----- Information supplied -----

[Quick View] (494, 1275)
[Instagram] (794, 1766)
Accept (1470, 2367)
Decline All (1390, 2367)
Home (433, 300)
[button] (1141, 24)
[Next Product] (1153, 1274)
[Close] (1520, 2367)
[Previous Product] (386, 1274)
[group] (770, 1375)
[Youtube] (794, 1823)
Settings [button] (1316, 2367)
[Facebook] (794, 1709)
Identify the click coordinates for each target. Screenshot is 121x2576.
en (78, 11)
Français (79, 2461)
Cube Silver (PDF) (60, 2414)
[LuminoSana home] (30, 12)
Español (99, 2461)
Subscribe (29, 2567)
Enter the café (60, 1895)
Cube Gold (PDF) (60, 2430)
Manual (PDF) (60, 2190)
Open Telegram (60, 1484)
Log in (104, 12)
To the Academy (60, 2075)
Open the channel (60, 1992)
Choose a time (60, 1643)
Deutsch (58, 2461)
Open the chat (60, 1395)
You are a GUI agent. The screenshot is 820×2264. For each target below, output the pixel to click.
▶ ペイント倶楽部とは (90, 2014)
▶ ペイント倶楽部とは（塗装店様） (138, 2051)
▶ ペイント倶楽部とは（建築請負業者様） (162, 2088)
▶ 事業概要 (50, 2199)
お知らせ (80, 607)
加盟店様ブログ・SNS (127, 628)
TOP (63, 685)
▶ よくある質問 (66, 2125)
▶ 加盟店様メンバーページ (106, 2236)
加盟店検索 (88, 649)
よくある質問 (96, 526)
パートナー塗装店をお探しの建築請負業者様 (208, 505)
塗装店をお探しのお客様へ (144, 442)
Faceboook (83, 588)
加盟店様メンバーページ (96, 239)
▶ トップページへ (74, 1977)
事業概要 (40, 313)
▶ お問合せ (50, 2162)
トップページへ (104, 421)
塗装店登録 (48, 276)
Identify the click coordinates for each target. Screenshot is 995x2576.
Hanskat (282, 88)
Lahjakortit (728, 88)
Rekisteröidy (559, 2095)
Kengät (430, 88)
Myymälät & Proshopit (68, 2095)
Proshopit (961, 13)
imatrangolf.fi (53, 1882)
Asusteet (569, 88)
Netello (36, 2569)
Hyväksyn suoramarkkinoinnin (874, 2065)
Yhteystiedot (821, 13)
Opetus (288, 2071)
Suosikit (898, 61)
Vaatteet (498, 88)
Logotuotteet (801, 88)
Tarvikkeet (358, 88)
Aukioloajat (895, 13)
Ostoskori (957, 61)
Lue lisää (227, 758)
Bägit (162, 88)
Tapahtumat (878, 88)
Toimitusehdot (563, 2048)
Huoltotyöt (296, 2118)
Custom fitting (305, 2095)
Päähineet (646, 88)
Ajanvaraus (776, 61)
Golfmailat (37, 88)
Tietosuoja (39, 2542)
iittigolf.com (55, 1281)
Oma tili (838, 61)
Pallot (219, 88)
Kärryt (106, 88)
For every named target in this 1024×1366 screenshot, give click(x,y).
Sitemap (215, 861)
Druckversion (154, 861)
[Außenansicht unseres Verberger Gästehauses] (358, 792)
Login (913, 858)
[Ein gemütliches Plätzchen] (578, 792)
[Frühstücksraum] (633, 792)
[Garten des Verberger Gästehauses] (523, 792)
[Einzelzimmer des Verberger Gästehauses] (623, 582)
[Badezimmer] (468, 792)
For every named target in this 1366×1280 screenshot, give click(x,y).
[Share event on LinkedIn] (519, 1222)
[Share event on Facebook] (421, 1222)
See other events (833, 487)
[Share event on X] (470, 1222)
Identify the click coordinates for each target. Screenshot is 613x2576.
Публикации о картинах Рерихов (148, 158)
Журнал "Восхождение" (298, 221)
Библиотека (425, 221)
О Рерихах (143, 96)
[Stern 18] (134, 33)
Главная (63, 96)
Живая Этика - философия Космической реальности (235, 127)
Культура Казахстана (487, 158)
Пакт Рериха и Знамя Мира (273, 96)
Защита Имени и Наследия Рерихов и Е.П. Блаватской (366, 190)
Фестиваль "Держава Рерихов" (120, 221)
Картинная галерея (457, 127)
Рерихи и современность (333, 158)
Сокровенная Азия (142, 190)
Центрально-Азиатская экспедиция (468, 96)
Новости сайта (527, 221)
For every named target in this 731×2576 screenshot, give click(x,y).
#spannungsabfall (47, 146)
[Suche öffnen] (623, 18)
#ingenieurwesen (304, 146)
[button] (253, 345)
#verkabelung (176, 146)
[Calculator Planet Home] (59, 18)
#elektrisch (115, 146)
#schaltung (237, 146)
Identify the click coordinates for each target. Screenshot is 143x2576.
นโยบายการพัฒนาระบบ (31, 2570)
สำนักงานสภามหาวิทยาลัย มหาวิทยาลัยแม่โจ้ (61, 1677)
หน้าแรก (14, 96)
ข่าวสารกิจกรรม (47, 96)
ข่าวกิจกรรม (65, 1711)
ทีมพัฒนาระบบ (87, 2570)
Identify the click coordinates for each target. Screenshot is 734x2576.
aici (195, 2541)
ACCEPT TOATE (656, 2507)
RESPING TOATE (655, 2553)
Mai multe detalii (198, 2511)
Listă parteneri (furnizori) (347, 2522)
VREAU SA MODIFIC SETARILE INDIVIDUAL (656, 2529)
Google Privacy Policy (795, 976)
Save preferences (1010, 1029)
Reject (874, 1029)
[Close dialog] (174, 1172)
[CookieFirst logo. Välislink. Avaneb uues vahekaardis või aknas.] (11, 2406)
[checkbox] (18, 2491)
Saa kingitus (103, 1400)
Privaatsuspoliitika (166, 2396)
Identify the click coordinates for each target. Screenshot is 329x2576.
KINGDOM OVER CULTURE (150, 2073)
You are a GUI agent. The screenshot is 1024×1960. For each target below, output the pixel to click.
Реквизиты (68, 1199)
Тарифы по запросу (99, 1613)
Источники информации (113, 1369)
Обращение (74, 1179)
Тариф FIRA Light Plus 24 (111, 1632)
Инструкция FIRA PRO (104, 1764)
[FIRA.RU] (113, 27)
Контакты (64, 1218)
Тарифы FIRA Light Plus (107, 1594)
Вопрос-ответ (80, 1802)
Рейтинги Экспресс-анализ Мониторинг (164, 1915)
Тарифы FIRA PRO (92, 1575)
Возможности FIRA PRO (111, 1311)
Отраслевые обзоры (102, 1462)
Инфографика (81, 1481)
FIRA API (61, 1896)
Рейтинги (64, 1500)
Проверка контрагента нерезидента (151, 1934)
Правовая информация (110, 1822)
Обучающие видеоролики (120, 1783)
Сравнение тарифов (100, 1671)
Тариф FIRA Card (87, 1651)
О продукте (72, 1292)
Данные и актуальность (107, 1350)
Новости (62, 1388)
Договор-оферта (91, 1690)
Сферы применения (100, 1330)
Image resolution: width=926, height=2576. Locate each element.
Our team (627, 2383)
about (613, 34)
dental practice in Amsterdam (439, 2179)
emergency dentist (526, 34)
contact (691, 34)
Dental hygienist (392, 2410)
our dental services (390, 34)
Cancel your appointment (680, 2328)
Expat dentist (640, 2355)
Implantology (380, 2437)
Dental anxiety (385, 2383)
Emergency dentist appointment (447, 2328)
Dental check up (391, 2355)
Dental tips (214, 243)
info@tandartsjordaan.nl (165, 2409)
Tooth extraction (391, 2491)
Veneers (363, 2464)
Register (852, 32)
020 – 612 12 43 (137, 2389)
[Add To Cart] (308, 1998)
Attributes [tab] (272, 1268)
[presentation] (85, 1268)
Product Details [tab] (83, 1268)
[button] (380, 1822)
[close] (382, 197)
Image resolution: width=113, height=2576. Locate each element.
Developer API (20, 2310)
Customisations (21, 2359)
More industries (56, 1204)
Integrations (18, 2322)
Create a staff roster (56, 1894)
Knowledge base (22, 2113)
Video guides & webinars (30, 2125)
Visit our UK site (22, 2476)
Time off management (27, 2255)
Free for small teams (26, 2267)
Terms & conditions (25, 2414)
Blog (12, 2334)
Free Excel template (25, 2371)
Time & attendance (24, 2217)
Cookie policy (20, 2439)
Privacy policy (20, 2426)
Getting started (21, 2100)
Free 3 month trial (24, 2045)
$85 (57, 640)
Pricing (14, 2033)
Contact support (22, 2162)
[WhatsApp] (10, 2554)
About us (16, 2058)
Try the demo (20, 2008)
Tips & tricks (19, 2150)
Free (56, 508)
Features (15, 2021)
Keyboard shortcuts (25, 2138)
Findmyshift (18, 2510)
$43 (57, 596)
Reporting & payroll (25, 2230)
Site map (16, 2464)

-----

Examine the records and pull out every line where the string "pixel" occurs.

You are a GUI agent. The screenshot is 820×2264. For each target below, output the pixel to click.
You are a GUI agent. The screenshot is 1024×1960. For each target below, output the pixel to click.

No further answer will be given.